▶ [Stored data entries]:
%%
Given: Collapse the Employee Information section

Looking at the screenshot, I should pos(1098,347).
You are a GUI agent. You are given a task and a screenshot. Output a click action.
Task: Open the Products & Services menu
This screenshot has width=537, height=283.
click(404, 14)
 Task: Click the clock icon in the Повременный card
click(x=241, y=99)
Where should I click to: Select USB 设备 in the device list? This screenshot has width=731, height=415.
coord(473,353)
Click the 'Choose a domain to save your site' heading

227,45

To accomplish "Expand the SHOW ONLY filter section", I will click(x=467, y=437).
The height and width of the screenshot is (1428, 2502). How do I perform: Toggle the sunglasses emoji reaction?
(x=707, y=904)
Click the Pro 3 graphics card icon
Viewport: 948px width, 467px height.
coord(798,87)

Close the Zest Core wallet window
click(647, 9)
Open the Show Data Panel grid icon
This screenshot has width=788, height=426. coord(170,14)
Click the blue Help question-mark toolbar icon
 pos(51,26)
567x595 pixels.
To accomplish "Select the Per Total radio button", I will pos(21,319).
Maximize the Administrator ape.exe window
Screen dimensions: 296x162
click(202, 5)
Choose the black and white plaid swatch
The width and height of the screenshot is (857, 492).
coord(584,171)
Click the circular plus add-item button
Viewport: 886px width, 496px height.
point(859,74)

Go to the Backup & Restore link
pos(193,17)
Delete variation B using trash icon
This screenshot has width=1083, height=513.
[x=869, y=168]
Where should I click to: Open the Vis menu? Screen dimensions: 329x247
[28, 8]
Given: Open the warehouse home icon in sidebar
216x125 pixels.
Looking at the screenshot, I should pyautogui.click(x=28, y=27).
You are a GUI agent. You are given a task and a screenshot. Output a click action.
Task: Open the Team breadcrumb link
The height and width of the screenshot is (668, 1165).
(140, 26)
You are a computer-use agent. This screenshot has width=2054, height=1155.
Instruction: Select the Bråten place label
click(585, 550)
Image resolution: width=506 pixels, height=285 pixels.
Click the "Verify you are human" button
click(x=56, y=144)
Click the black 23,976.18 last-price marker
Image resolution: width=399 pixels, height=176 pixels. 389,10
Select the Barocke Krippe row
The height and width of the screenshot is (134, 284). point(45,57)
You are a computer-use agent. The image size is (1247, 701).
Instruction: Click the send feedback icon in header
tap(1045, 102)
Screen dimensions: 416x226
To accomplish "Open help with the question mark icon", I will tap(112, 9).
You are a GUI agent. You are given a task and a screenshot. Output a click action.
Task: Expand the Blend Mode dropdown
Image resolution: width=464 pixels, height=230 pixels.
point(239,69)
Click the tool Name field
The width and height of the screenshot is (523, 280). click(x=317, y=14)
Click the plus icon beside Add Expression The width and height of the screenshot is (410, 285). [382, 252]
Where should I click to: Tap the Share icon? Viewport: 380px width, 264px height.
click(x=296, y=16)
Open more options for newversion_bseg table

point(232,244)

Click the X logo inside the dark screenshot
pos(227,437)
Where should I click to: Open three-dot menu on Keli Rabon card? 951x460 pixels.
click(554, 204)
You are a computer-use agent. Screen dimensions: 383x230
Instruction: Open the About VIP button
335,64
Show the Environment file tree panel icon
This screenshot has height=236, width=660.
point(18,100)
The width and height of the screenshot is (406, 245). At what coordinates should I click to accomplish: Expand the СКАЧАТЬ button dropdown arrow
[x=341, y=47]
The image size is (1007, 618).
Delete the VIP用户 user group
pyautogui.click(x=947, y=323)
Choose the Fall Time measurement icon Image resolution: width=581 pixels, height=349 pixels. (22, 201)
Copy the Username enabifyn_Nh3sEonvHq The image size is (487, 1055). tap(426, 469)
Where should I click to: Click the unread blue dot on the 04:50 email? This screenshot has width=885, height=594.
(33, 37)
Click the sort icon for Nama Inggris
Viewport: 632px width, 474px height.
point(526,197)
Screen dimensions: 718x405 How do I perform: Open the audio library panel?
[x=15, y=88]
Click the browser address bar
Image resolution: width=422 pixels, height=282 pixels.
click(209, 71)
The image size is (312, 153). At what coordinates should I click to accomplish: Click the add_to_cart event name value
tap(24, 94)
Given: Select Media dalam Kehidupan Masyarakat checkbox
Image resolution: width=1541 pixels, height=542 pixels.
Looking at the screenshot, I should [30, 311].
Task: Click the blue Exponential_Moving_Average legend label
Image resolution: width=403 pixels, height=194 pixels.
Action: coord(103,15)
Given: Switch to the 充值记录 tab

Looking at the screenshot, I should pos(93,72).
%%
▶ [Work required]:
Set down every record above exactly as given.

▶ [Solution for this exercise]:
Given: Collapse the Employee Information section

Looking at the screenshot, I should pos(1098,347).
You are a GUI agent. You are given a task and a screenshot. Output a click action.
Task: Open the Products & Services menu
This screenshot has width=537, height=283.
click(404, 14)
 Task: Click the clock icon in the Повременный card
click(x=241, y=99)
Where should I click to: Select USB 设备 in the device list? This screenshot has width=731, height=415.
coord(473,353)
Click the 'Choose a domain to save your site' heading

227,45

To accomplish "Expand the SHOW ONLY filter section", I will click(x=467, y=437).
The height and width of the screenshot is (1428, 2502). How do I perform: Toggle the sunglasses emoji reaction?
(x=707, y=904)
Click the Pro 3 graphics card icon
Viewport: 948px width, 467px height.
coord(798,87)

Close the Zest Core wallet window
click(647, 9)
Open the Show Data Panel grid icon
This screenshot has width=788, height=426. coord(170,14)
Click the blue Help question-mark toolbar icon
 pos(51,26)
567x595 pixels.
To accomplish "Select the Per Total radio button", I will pos(21,319).
Maximize the Administrator ape.exe window
Screen dimensions: 296x162
click(202, 5)
Choose the black and white plaid swatch
The width and height of the screenshot is (857, 492).
coord(584,171)
Click the circular plus add-item button
Viewport: 886px width, 496px height.
point(859,74)

Go to the Backup & Restore link
pos(193,17)
Delete variation B using trash icon
This screenshot has width=1083, height=513.
[x=869, y=168]
Where should I click to: Open the Vis menu? Screen dimensions: 329x247
[28, 8]
Given: Open the warehouse home icon in sidebar
216x125 pixels.
Looking at the screenshot, I should pyautogui.click(x=28, y=27).
You are a GUI agent. You are given a task and a screenshot. Output a click action.
Task: Open the Team breadcrumb link
The height and width of the screenshot is (668, 1165).
(140, 26)
You are a computer-use agent. This screenshot has width=2054, height=1155.
Instruction: Select the Bråten place label
click(585, 550)
Image resolution: width=506 pixels, height=285 pixels.
Click the "Verify you are human" button
click(x=56, y=144)
Click the black 23,976.18 last-price marker
Image resolution: width=399 pixels, height=176 pixels. 389,10
Select the Barocke Krippe row
The height and width of the screenshot is (134, 284). point(45,57)
You are a computer-use agent. The image size is (1247, 701).
Instruction: Click the send feedback icon in header
tap(1045, 102)
Screen dimensions: 416x226
To accomplish "Open help with the question mark icon", I will tap(112, 9).
You are a GUI agent. You are given a task and a screenshot. Output a click action.
Task: Expand the Blend Mode dropdown
Image resolution: width=464 pixels, height=230 pixels.
point(239,69)
Click the tool Name field
The width and height of the screenshot is (523, 280). click(x=317, y=14)
Click the plus icon beside Add Expression The width and height of the screenshot is (410, 285). [382, 252]
Where should I click to: Tap the Share icon? Viewport: 380px width, 264px height.
click(x=296, y=16)
Open more options for newversion_bseg table

point(232,244)

Click the X logo inside the dark screenshot
pos(227,437)
Where should I click to: Open three-dot menu on Keli Rabon card? 951x460 pixels.
click(554, 204)
You are a computer-use agent. Screen dimensions: 383x230
Instruction: Open the About VIP button
335,64
Show the Environment file tree panel icon
This screenshot has height=236, width=660.
point(18,100)
The width and height of the screenshot is (406, 245). At what coordinates should I click to accomplish: Expand the СКАЧАТЬ button dropdown arrow
[x=341, y=47]
The image size is (1007, 618).
Delete the VIP用户 user group
pyautogui.click(x=947, y=323)
Choose the Fall Time measurement icon Image resolution: width=581 pixels, height=349 pixels. (22, 201)
Copy the Username enabifyn_Nh3sEonvHq The image size is (487, 1055). tap(426, 469)
Where should I click to: Click the unread blue dot on the 04:50 email? This screenshot has width=885, height=594.
(33, 37)
Click the sort icon for Nama Inggris
Viewport: 632px width, 474px height.
point(526,197)
Screen dimensions: 718x405 How do I perform: Open the audio library panel?
[x=15, y=88]
Click the browser address bar
Image resolution: width=422 pixels, height=282 pixels.
click(209, 71)
The image size is (312, 153). At what coordinates should I click to accomplish: Click the add_to_cart event name value
tap(24, 94)
Given: Select Media dalam Kehidupan Masyarakat checkbox
Image resolution: width=1541 pixels, height=542 pixels.
Looking at the screenshot, I should [30, 311].
Task: Click the blue Exponential_Moving_Average legend label
Image resolution: width=403 pixels, height=194 pixels.
Action: coord(103,15)
Given: Switch to the 充值记录 tab

Looking at the screenshot, I should pos(93,72).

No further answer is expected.